変形性関節症は徐々に進行し完治は難しい病気ですが、早めに介入し、痛みをコントロールすることでストレスを少なく過ごすことができるでしょう。
目次
1.原因|老化によるものと、ほかの病気に続発するものがある
2.症状|動きたがらず元気がない、背中に痛みが出る
3.診断|症状とレントゲン検査
4.治療|痛み止めの投与やサプリメントの給与。運動制限やダイエットも
5.予防|適切な体型維持と食生活を
変形性関節症では、骨と骨の間で関節の動きをなめらかにし、骨同士の衝撃を和らげるクッション作用を持つ軟骨がすり減ることで関節に影響を与え、痛みが出る病気です。
主な原因は加齢による関節軟骨の老化で、犬では成犬の約20%、猫では12歳以上で約90%に変形性関節症が認められると言われています。
また、関節に負担がかかる以下のような病気や、生活習慣(肥満や滑りやすい床)なども、この病気の原因になります。
・股関節形成不全
・膝蓋骨脱臼
・ウォブラー症候群
・前十字靭帯断裂
・関節リウマチ など
股関節形成不全についてはこちらのページで詳しく解説しています
ウォブラー症候群についてはこちらのページで詳しく解説しています
前十字靭帯断裂についてはこちらのページで詳しく解説しています
また、猫ではスコティッシュ・フォールドなどで多く発生しています。
関節に痛みが生じるため、動くのを嫌がるようになります。
以前よりも走らなくなった、ジャンプをしなくなった、階段を登らなくなった、寝ている時間が増えたなどの行動の変化が見られますが、症状は徐々に進行するため、老化と間違われることも少なくありません。
なかには、抱き上げた時に痛みから鳴く、怒るなどの行動の変化が見られることもあります。
症状や年齢、犬種や猫種、レントゲン検査の所見から診断します。
完治させることは難しい病気で、治療の目的は痛みのコントロールと生活の質の向上です。
痛みのコントロールは、非ステロイド系の抗炎症薬あるいは抗体製剤で行います。
また、関節成分を含んだサプリメントを使用する場合もあります。
肥満の場合は減量し、運動制限などで関節への負担を減らします。
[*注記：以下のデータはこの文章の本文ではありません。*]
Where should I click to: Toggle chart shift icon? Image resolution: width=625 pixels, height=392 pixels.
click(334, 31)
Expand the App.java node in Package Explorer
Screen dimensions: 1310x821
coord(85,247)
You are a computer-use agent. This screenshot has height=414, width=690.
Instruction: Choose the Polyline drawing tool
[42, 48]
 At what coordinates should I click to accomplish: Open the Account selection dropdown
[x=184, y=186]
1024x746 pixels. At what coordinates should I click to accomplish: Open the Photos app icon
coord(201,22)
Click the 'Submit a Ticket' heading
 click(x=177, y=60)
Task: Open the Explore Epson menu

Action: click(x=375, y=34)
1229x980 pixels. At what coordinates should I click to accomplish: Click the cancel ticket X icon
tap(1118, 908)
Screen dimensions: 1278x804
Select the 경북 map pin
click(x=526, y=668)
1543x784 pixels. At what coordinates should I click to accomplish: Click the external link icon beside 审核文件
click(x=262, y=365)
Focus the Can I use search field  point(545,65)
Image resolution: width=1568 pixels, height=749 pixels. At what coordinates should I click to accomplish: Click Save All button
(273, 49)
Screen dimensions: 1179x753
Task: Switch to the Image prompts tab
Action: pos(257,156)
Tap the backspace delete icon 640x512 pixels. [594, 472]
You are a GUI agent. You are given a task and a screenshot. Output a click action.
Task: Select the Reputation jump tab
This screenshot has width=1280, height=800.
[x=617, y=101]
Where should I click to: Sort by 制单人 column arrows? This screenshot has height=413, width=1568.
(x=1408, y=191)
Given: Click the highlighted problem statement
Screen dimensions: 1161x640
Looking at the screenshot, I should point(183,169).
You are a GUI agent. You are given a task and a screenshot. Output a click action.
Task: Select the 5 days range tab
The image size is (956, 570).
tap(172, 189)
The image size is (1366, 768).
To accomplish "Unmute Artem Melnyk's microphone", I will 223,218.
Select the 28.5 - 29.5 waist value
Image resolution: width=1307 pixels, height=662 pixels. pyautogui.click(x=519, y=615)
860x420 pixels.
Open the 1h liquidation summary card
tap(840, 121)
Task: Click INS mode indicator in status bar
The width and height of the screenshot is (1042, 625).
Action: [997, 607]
また、滑りやすい床にはカーペットを引いてあげましょう。
ほかの病気に続発している場合は、その治療を並行します。
肥満を予防する、滑りやすい床にはカーペットを引く、高い段差にはスロープや踏み台をつけるなど、関節に負担をかけないよう、注意しましょう。
ダメージの蓄積によっても発生しますので、若い時期からこうした予防を心がけることが重要です。